Trimethoprim is an antibacterial drug. There is a lot of research concerning the possibility of SIBO and IBS, so there is validity to your thoughts. Ciprofloxacin is a common antibiotic used for this. Rifaximin or Xifaxin is often used as well, but is somewhat limited by its cost. Some people find that antibiotics help their symptoms while others feel that it exacerbates them. This somewhat depends on the type of IBS you have (for example, I believe I read an article stating that vancomycin was associated with decreased symptoms in IBS-C patients).I'm IBS-D and usually feel good while I'm on antibiotics - The ones I've been on in recent memory are azithromycin and amoxicillin (which I am actually currently on). I seem to remember taking doxycycline a number of years ago and having esophagitis secondary to it. The one thing that might be influencing this is that I tend to load up on yogurt while I'm on antibiotics - I normally have yogurt a few times a week and bump it up to daily while on antibiotics in the hopes of warding off yeast infections. So this may factor into how I feel while on the pills.


----------



## BQ (May 22, 2000)

I think this thread would be best located in our Antibiotics/SIBO Forum so I am going to move it there.


----------



## jmc09 (Oct 5, 2009)

BQ I didn't know there was an antibiotic forum.There are a lot of forums and I haven't seen half of them.


----------



## blondeoverblue24 (Oct 20, 2009)

I think on certain computers or perhaps browsers you cannot always see the lower forums. I know at times I can see the top 10 or so (IBS general, IBS-C, IBS-D through Support Groups), but other times I can't. I don't think it's been an issue for me lately, but that might be what's happening to you,.


----------



## jmc09 (Oct 5, 2009)

Blonde,I often use an iPod touch to view so my screen size is very small.Some sites offer iPhone specific viewing options but I don't know if it's viable with the site.


----------



## BQ (May 22, 2000)

jmc09Here.. why not make this a favorite.
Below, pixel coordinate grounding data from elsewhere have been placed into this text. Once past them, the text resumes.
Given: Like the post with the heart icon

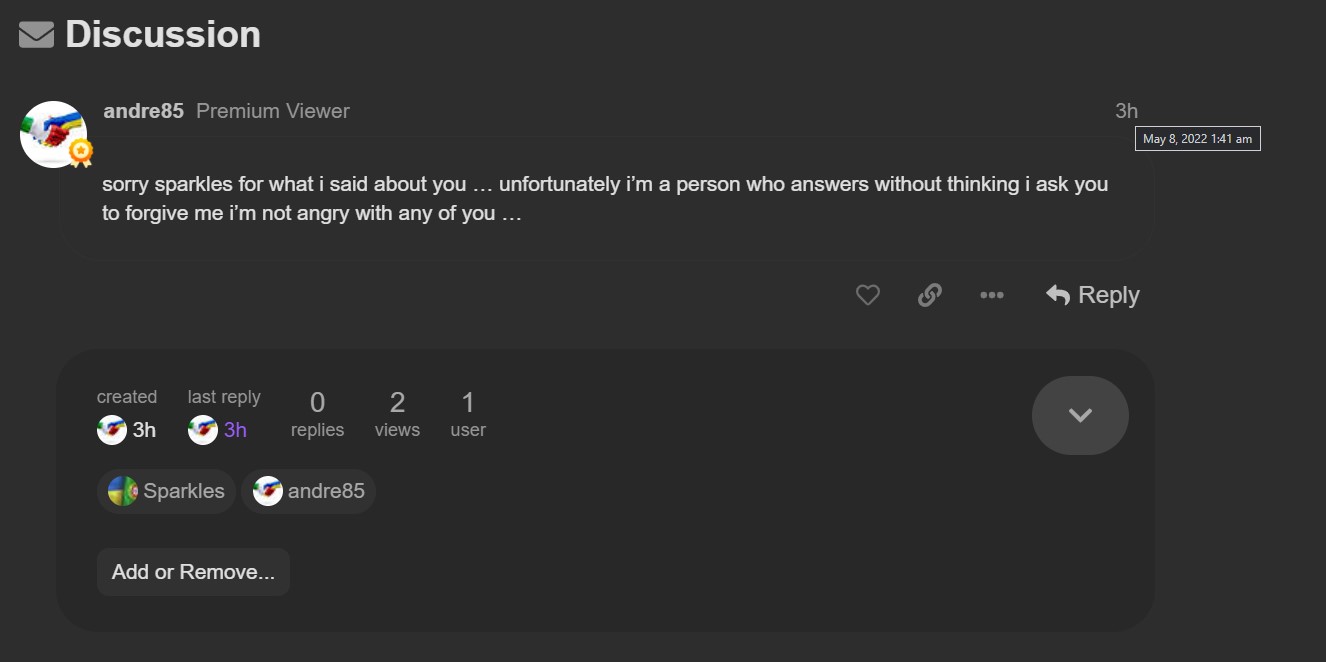Looking at the screenshot, I should point(867,295).
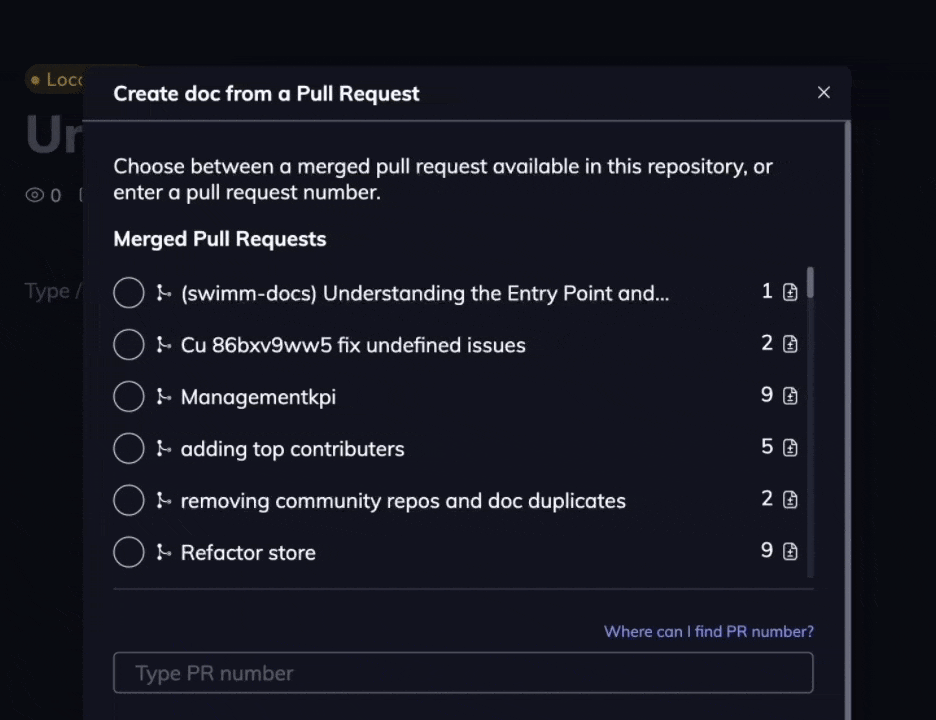Click the merged pull requests list scrollbar
Image resolution: width=936 pixels, height=720 pixels.
(810, 283)
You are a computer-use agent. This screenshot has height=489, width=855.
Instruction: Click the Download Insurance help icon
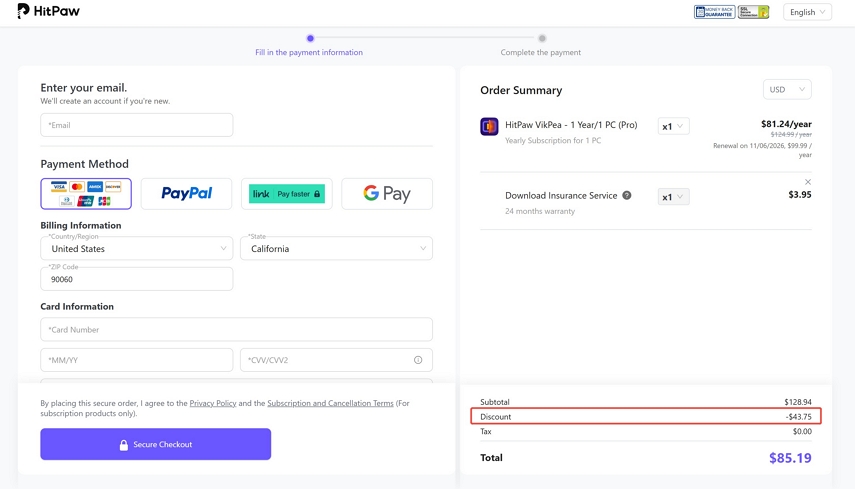pos(627,196)
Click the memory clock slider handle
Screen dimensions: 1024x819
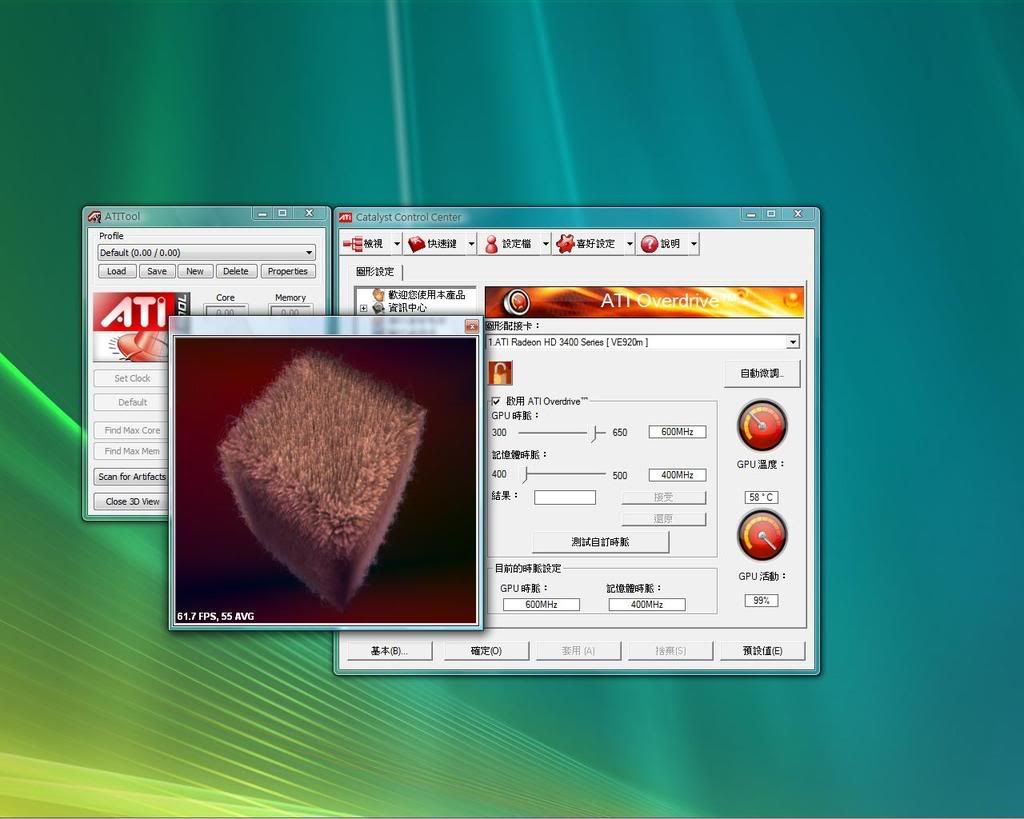tap(525, 475)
It is a link to our Forums page that lists ALL of our forums:http://www.ibsgroup.org/forums/


----------



## jmc09 (Oct 5, 2009)

Thanks BQ!Now it's a favourite


----------



## BQ (May 22, 2000)

jmc Just FYIDown at the bottom of every page you will see in the middle of the blue menu bar "Lo Fi Version". Click that for when you are using your Ipod touch or other hand held browsers.


----------



## jmc09 (Oct 5, 2009)

Thank you again BQ.I do have trouble downloading the pages on hand held devices due to the large amount of information on the site,that will certainly help.


----------



## Kathleen M. (Nov 16, 1999)

I've used the lo-fi version on the Iphone for reading the forum and that seems to work pretty well. You can't reply without goin back to the full version, but you can read.


----------